Many would argue that producers are the real stars of the genre today. A perfect example of a producer becoming a star is Metro Boomin. Through a simple signature tagline put in songs that he produced, Metro Boomin was able to reach a level of stardom and recognition that producers of the past were not able to achieve. Early hip-hop beats were usually funk and soul instrumentals with MCs telling a story through rapping on top. With the help of tools such as the AKAI MPC2000, producers were able to cut up loops into samples and begin to construct their own beats. The same techniques are used today but instead basic kick drums have been swapped out for booming 808s thanks to Ikutaro Kakehashi, who created the Roland TR-808 drum machine. Tools like the MPC and TR-808 revolutionized the genre allowing for more artistry and allowed creativity to thrive. The visuals that the stage production bring to the table is similar to the artistic value of the graffiti during the conception of the genre and are both used as visual aids to express the art that drives the music.

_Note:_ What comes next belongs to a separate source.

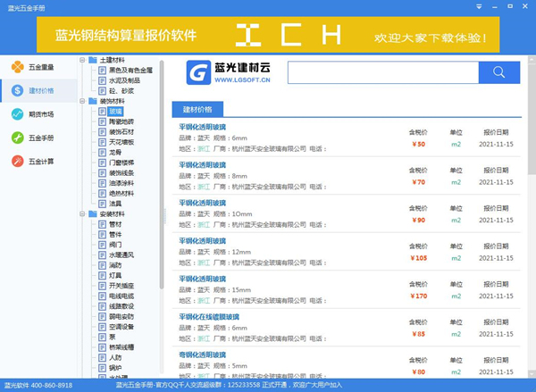Screen dimensions: 536x392
Task: Open the 期货市场 chart icon
Action: coord(18,114)

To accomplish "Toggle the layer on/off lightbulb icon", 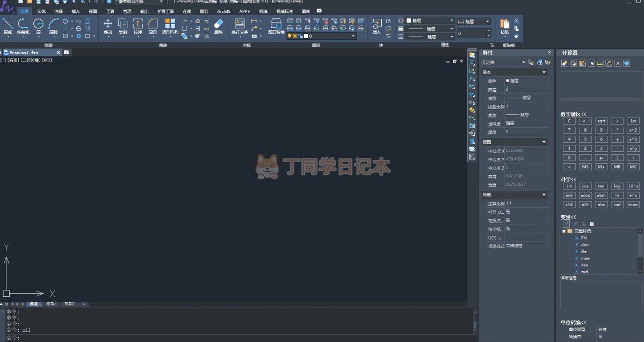I will 290,36.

While the genre has come a long way during the years, the framework has remained the same and the blueprint has remained intact with main concept still being about expressing yourself and telling a story through the music. We are in an interesting but progressive time where artists are becoming overnight sensations due to factors like social media, while continuing to push the envelope, blurring the lines between genres. There is no doubt that there will be much more progression and mold breaking in the years to come because in the words of Young Thug, Everyone wants to be a star.